WHAT NEEDS TO BE DONE:
Look through the data below. Collect every line where the word "computer" occurs.

MATERIAL SUPPLIED:

++++++++++

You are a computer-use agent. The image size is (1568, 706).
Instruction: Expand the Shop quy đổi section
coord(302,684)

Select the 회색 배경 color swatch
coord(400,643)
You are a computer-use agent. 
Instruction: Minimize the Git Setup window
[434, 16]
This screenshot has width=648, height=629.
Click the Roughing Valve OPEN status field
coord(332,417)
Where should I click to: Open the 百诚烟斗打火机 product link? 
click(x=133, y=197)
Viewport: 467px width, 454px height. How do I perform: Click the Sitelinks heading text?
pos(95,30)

++++++++++

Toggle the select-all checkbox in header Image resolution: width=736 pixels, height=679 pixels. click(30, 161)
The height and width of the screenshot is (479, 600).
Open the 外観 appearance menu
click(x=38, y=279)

++++++++++

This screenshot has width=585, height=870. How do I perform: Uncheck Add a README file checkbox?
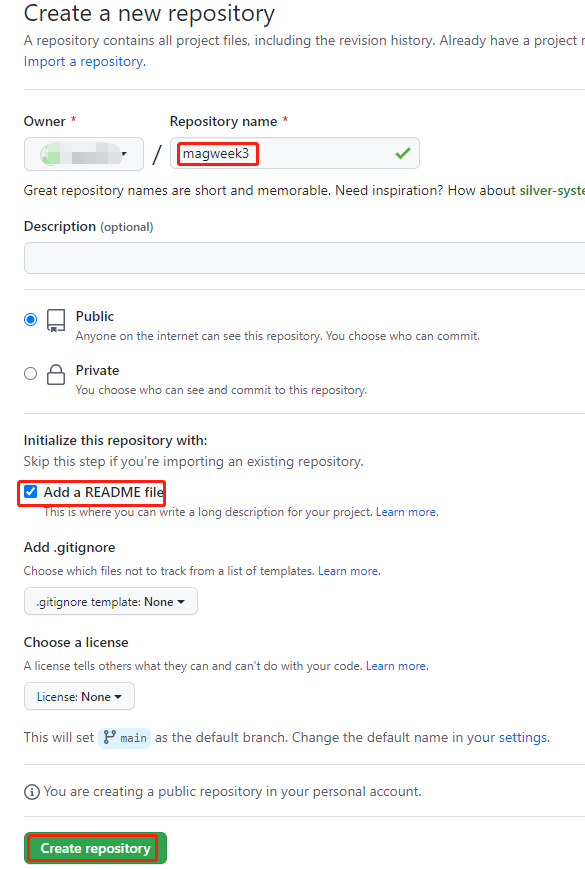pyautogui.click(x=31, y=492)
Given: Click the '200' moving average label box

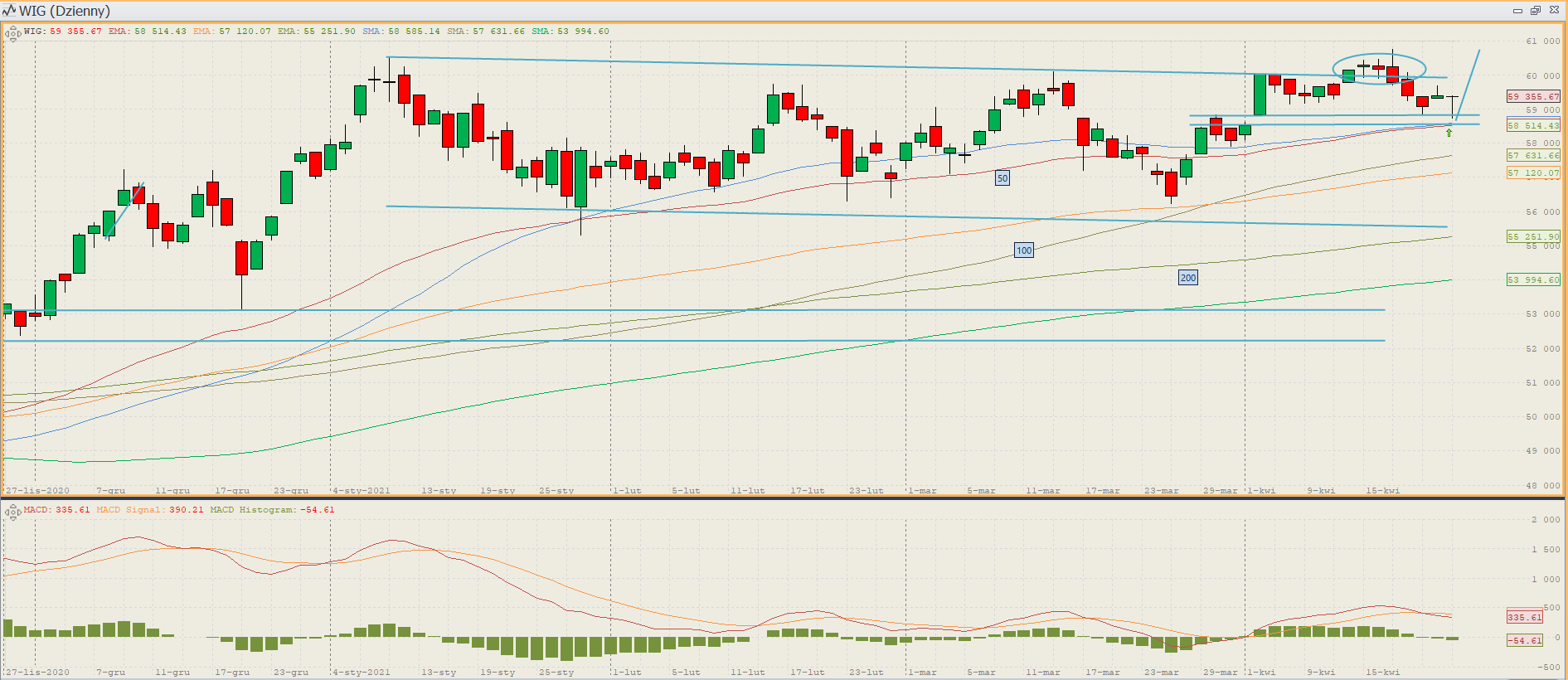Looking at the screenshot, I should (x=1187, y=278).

++++++++++

RESULT:
You are a computer-use agent. The image size is (1568, 706).
You are a computer-use agent. 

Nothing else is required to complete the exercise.